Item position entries
*-*-*
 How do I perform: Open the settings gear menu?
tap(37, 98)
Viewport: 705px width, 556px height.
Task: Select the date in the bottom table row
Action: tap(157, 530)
*-*-*
What you should do:
Pull out every line of the material above that contains the string "menu", matching its case. Copy each line in full and in its original order.

Solution to this exercise:
 How do I perform: Open the settings gear menu?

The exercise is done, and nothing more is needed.